Founder, Underpitch · Source review includes AMFI, SEBI, NSE, RBI, IRDAI, exchange, company or insurer documents where relevant.
2 July 2026
ROE measures profit relative to shareholders’ equity, ROCE compares operating profit with the capital employed in the business, and debt-to-equity compares borrowings with shareholder capital. Higher returns and lower leverage can indicate quality, but ratios can be distorted by buybacks, asset-light models, negative equity, cyclicality and accounting choices.
Key points
- ROE can rise simply because equity is reduced or debt increases.
- ROCE is useful for comparing capital-intensive operating businesses.
- Debt-to-equity is not directly comparable across every industry.
- Examine trends and cash generation, not only one-year ratios.
Return on equity
ROE broadly shows how much profit is generated for shareholder capital. A consistently high ROE with moderate debt and strong cash conversion can indicate an efficient business. A sudden jump requires investigation.
Return on capital employed
ROCE relates operating earnings to debt plus equity used in the business. It helps compare businesses that use different funding mixes, although definitions of capital employed and operating profit can vary across data providers.

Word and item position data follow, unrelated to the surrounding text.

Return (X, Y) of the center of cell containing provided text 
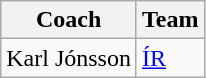
Karl Jónsson (69, 58)
ÍR (170, 58)
Coach (69, 20)
Team (170, 20)
From the cell containing the given text, extract its center point as (X, Y) coordinate. 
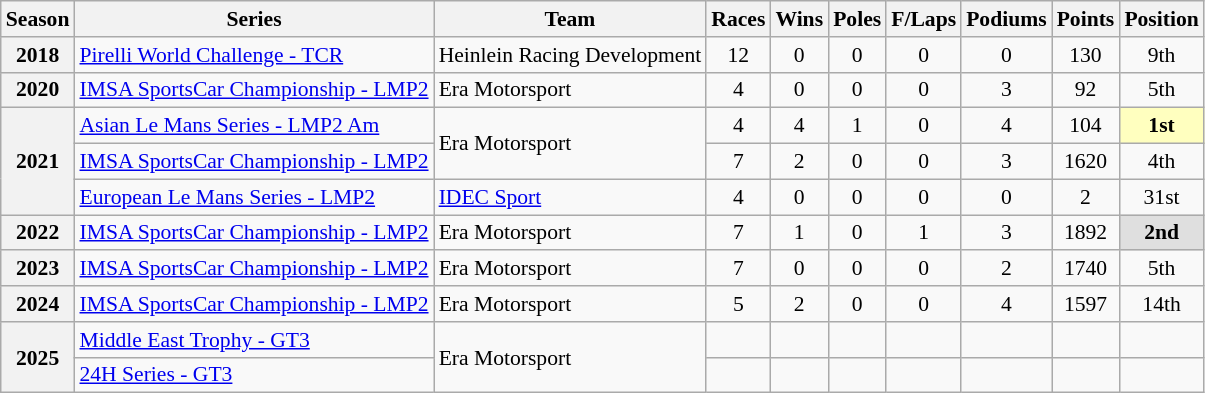
2020 (38, 90)
4th (1161, 162)
2024 (38, 304)
F/Laps (924, 19)
9th (1161, 55)
2021 (38, 162)
1892 (1086, 233)
Position (1161, 19)
Season (38, 19)
Wins (799, 19)
Series (254, 19)
2023 (38, 269)
European Le Mans Series - LMP2 (254, 197)
Podiums (1006, 19)
1st (1161, 126)
104 (1086, 126)
1597 (1086, 304)
Poles (857, 19)
1740 (1086, 269)
12 (738, 55)
2025 (38, 358)
31st (1161, 197)
2nd (1161, 233)
Races (738, 19)
Team (570, 19)
14th (1161, 304)
Heinlein Racing Development (570, 55)
1620 (1086, 162)
24H Series - GT3 (254, 375)
130 (1086, 55)
Middle East Trophy - GT3 (254, 340)
5 (738, 304)
Pirelli World Challenge - TCR (254, 55)
2022 (38, 233)
92 (1086, 90)
2018 (38, 55)
Asian Le Mans Series - LMP2 Am (254, 126)
Points (1086, 19)
IDEC Sport (570, 197)
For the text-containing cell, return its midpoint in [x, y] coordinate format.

Debt-to-equity and debt service
Debt-to-equity shows balance-sheet leverage, but repayment ability also depends on interest coverage, maturity, currency, collateral and cash-flow stability. Financial companies require sector-specific balance-sheet analysis.
Worked Indian example
Company A and Company B both report 25% ROE. Company A has little debt and converts profit into cash. Company B uses heavy borrowing and has weak interest coverage. The same ROE reflects very different underlying risk.
Comparison table
| Ratio | Simplified formula | Best used for | Important limitation |
|---|---|---|---|
| ROE | Net profit ÷ average equity | Shareholder capital efficiency | Can be inflated by leverage or low equity |
| ROCE | Operating profit ÷ capital employed | Operating capital efficiency | Definitions vary and cycles affect results |
| Debt-to-equity | Borrowings ÷ equity | Balance-sheet leverage | Sector norms differ |
| Interest coverage | Operating profit ÷ interest cost | Debt-servicing ability | Can fall quickly when profit weakens |
Calculate consistently and compare multi-year trends with relevant peers.
Risks and limitations
- One exceptional year can make ratios look unusually strong.
- Negative equity can make ROE meaningless.
- Capitalised expenses and acquisitions can affect comparability.
- Financial businesses require different leverage interpretation.
Frequently asked questions
Is higher ROE always better?
No. It may be driven by debt, low equity or temporary profit.
What is a good ROCE?
It should be assessed against the company’s cost of capital, industry economics, cycle and peers.
Is zero debt always ideal?
Not necessarily. Sensible debt can improve returns, but excessive or mismatched debt increases risk.
Should banks be analysed with normal debt-to-equity?
Banks and lenders use leverage as part of their business model, so capital adequacy and asset quality are more relevant.
Sources and methodology
Rules, thresholds and product terms can change. Verify the latest official material and product documents before relying on a figure.
This page is for education and product understanding. It is not a personalised investment, legal, tax, trading or buy/sell recommendation. Stocks, derivatives, PMS and AIFs can result in partial or total capital loss.